AIM OF THE EXERCISE:
Output the entire listing without altering anything.
++++
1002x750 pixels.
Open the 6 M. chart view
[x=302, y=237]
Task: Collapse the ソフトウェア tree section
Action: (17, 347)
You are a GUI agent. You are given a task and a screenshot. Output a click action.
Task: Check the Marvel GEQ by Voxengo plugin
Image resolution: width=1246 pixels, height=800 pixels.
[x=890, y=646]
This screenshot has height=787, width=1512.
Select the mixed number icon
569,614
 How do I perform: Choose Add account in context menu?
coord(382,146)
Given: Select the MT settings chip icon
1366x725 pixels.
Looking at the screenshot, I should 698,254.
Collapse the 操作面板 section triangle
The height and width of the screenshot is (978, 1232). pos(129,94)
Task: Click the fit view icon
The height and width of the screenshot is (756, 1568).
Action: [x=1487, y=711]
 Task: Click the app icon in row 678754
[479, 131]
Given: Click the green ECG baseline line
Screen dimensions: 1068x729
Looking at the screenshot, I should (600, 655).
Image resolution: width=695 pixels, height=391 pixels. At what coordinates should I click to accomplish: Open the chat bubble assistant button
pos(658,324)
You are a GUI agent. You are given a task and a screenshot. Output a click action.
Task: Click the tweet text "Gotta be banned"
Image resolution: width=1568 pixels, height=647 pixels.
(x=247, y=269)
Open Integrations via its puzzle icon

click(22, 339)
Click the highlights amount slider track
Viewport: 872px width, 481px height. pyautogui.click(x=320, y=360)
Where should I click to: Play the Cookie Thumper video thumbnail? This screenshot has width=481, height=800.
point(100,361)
++++
SOLUTION TO THIS EXERCISE:
1002x750 pixels.
Open the 6 M. chart view
[x=302, y=237]
Task: Collapse the ソフトウェア tree section
Action: (17, 347)
You are a GUI agent. You are given a task and a screenshot. Output a click action.
Task: Check the Marvel GEQ by Voxengo plugin
Image resolution: width=1246 pixels, height=800 pixels.
[x=890, y=646]
This screenshot has height=787, width=1512.
Select the mixed number icon
569,614
 How do I perform: Choose Add account in context menu?
coord(382,146)
Given: Select the MT settings chip icon
1366x725 pixels.
Looking at the screenshot, I should 698,254.
Collapse the 操作面板 section triangle
The height and width of the screenshot is (978, 1232). pos(129,94)
Task: Click the fit view icon
The height and width of the screenshot is (756, 1568).
Action: [x=1487, y=711]
 Task: Click the app icon in row 678754
[479, 131]
Given: Click the green ECG baseline line
Screen dimensions: 1068x729
Looking at the screenshot, I should (600, 655).
Image resolution: width=695 pixels, height=391 pixels. At what coordinates should I click to accomplish: Open the chat bubble assistant button
pos(658,324)
You are a GUI agent. You are given a task and a screenshot. Output a click action.
Task: Click the tweet text "Gotta be banned"
Image resolution: width=1568 pixels, height=647 pixels.
(x=247, y=269)
Open Integrations via its puzzle icon

click(22, 339)
Click the highlights amount slider track
Viewport: 872px width, 481px height. pyautogui.click(x=320, y=360)
Where should I click to: Play the Cookie Thumper video thumbnail? This screenshot has width=481, height=800.
point(100,361)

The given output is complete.